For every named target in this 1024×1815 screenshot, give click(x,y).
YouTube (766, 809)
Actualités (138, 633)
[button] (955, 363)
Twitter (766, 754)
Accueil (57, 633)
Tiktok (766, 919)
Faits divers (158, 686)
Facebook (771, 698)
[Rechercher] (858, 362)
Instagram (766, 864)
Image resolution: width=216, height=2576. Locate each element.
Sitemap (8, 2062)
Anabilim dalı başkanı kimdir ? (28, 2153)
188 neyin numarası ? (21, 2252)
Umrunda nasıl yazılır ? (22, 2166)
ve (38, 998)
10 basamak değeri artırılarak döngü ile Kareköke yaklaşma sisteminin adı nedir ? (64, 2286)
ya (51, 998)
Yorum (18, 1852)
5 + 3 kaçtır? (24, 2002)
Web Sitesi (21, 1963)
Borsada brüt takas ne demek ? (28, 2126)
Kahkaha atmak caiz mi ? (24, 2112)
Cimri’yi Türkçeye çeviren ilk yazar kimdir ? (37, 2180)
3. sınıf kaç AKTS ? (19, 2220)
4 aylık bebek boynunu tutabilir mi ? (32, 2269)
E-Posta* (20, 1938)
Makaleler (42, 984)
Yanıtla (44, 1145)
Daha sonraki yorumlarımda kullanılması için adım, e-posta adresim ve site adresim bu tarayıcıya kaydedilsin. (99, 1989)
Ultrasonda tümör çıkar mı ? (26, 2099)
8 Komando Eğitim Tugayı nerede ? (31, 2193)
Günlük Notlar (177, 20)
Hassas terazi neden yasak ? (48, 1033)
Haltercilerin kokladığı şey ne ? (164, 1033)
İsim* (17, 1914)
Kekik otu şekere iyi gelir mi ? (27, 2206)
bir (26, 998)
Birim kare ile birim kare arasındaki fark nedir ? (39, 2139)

■ Problem to work on: Each line of the listing has to be reproduced exactly.

■ Output:
For every named target in this 1024×1815 screenshot, give click(x,y).
YouTube (766, 809)
Actualités (138, 633)
[button] (955, 363)
Twitter (766, 754)
Accueil (57, 633)
Tiktok (766, 919)
Faits divers (158, 686)
Facebook (771, 698)
[Rechercher] (858, 362)
Instagram (766, 864)
Image resolution: width=216, height=2576. Locate each element.
Sitemap (8, 2062)
Anabilim dalı başkanı kimdir ? (28, 2153)
188 neyin numarası ? (21, 2252)
Umrunda nasıl yazılır ? (22, 2166)
ve (38, 998)
10 basamak değeri artırılarak döngü ile Kareköke yaklaşma sisteminin adı nedir ? (64, 2286)
ya (51, 998)
Yorum (18, 1852)
5 + 3 kaçtır? (24, 2002)
Web Sitesi (21, 1963)
Borsada brüt takas ne demek ? (28, 2126)
Kahkaha atmak caiz mi ? (24, 2112)
Cimri’yi Türkçeye çeviren ilk yazar kimdir ? (37, 2180)
3. sınıf kaç AKTS ? (19, 2220)
4 aylık bebek boynunu tutabilir mi ? (32, 2269)
E-Posta* (20, 1938)
Makaleler (42, 984)
Yanıtla (44, 1145)
Daha sonraki yorumlarımda kullanılması için adım, e-posta adresim ve site adresim bu tarayıcıya kaydedilsin. (99, 1989)
Ultrasonda tümör çıkar mı ? (26, 2099)
8 Komando Eğitim Tugayı nerede ? (31, 2193)
Günlük Notlar (177, 20)
Hassas terazi neden yasak ? (48, 1033)
Haltercilerin kokladığı şey ne ? (164, 1033)
İsim* (17, 1914)
Kekik otu şekere iyi gelir mi ? (27, 2206)
bir (26, 998)
Birim kare ile birim kare arasındaki fark nedir ? (39, 2139)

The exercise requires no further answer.